Background: While this incident by itself may not seem particularly notable, it represents yet another example demonstrating the increased use of facial recognition by US police. For instance, in January the New York Times reported that The Facial-Recognition App Clearview Sees a Spike in Use After Capitol Attack. It quoted Armando Aguilar, assistant chief at the Miami Police Department, as saying “We are poring over whatever images or videos are available from whatever sites we can get our hands on.” The company has been controversial, since it sold its facial recognition app to private companies. For instance, Rite Aid deployed its facial recognition system in hundreds of U.S. stores. Additionally, the US Immigration and Customs Enforcement (ICE) has signed a contract to use the company's product.
Even with its technology to government agencies, Clearview AI is still controversial due to its data being scraped from the internet without the consent of any of the people in it. As a result, multiple cities such as Minneapolis and LA have banned use of Clearview AI or facial recognition technology altogether. In fact, it was made Illegal in Canada earlier this year, and The American Civil Liberties Union and the ACLU of Illinois have sued Clearview AI. Illinois has the The Illinois’ Biometric Information Privacy Act (BIPA), and has been sued by a group of consumers over possibly breaching it. Clearview AI has attempted to move this lawsuit to the Supreme Court.

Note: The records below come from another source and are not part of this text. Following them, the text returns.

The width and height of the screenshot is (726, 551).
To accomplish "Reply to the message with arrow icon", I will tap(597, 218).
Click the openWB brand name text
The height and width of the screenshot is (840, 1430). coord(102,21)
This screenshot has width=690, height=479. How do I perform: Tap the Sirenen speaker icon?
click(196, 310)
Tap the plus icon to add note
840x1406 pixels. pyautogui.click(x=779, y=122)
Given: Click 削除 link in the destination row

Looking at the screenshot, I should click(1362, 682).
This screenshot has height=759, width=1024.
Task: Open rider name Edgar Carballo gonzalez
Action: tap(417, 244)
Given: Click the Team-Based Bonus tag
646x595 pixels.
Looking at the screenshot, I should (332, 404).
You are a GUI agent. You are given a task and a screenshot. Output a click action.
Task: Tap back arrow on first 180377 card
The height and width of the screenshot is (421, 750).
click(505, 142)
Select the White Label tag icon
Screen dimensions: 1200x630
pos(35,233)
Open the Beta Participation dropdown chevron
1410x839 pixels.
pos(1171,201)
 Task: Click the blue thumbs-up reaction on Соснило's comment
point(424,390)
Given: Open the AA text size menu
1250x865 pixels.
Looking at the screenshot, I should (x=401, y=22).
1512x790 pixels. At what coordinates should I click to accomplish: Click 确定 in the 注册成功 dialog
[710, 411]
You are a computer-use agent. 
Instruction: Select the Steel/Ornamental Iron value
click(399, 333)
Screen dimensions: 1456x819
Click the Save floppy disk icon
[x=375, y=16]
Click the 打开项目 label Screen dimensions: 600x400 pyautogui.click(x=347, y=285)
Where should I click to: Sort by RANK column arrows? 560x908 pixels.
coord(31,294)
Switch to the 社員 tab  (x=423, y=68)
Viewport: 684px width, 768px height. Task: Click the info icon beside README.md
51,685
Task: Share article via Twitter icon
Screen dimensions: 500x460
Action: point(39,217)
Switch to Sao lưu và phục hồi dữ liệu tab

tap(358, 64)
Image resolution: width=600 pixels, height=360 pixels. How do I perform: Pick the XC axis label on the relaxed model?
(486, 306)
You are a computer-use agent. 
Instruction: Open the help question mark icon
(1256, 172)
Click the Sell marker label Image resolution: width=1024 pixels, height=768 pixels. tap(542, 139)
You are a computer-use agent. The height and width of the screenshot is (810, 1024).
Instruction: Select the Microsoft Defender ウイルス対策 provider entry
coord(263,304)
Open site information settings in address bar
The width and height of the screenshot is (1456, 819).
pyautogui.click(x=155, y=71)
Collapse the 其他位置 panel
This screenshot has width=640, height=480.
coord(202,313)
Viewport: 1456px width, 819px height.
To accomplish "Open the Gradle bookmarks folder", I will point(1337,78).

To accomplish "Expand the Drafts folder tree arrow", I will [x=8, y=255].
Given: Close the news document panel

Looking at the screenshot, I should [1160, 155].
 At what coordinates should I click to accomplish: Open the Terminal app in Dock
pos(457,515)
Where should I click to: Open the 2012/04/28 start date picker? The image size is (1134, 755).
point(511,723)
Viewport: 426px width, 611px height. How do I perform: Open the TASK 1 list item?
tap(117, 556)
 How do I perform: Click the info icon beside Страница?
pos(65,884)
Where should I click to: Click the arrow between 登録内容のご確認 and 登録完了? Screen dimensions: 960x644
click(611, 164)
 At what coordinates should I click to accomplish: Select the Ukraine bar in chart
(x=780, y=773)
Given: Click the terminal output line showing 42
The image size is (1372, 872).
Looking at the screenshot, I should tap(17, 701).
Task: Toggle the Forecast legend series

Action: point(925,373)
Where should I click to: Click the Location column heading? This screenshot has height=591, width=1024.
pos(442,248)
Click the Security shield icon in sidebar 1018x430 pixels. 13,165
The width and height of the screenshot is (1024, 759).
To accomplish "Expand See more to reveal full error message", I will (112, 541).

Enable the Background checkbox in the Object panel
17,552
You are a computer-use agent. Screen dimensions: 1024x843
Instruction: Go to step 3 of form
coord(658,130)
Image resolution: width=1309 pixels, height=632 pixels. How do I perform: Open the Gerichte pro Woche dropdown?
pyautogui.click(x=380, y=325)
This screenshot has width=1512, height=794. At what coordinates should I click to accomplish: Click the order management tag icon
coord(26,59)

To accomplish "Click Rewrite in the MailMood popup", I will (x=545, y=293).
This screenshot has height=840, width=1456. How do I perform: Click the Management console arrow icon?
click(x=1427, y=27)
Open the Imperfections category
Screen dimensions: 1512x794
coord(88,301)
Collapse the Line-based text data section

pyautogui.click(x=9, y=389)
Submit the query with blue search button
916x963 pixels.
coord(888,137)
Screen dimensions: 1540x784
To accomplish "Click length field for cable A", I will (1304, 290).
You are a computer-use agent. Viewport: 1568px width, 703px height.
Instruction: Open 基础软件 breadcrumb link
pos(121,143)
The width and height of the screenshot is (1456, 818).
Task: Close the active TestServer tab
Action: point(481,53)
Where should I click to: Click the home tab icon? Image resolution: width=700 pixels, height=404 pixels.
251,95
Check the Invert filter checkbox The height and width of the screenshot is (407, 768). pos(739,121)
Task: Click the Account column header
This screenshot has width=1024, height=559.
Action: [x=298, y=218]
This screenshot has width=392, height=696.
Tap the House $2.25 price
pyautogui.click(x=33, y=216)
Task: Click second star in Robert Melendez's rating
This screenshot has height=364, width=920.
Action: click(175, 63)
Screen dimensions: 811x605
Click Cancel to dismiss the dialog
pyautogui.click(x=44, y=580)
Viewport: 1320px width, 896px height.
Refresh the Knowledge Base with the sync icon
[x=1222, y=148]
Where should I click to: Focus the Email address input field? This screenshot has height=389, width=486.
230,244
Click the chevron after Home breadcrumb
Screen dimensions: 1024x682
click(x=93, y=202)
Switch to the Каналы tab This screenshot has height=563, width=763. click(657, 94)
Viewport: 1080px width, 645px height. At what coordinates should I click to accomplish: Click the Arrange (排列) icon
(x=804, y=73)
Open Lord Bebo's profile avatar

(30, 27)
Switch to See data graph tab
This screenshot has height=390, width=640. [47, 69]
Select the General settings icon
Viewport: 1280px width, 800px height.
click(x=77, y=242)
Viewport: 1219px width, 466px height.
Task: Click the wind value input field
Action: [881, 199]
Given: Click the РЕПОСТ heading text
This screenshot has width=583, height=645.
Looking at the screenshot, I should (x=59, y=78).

There have also been cases unrelated to Clearview AI where use of facial recognition has led to wrongful arrests. Particularly, the New York Times’ article Wrongfully Accused by an Algorithm had described a particularly awful case in which Robert Julian-Borchak Williams was arrested for alleged robbery, despite having no evidence of his involvement except for a dubious facial recognition match. Robert WIlliams has sued the city of Illinois as a result. Additionally, it has been reported that the NYPD Used Facial Recognition Technology In Siege Of Black Lives Matter Activist's Apartment.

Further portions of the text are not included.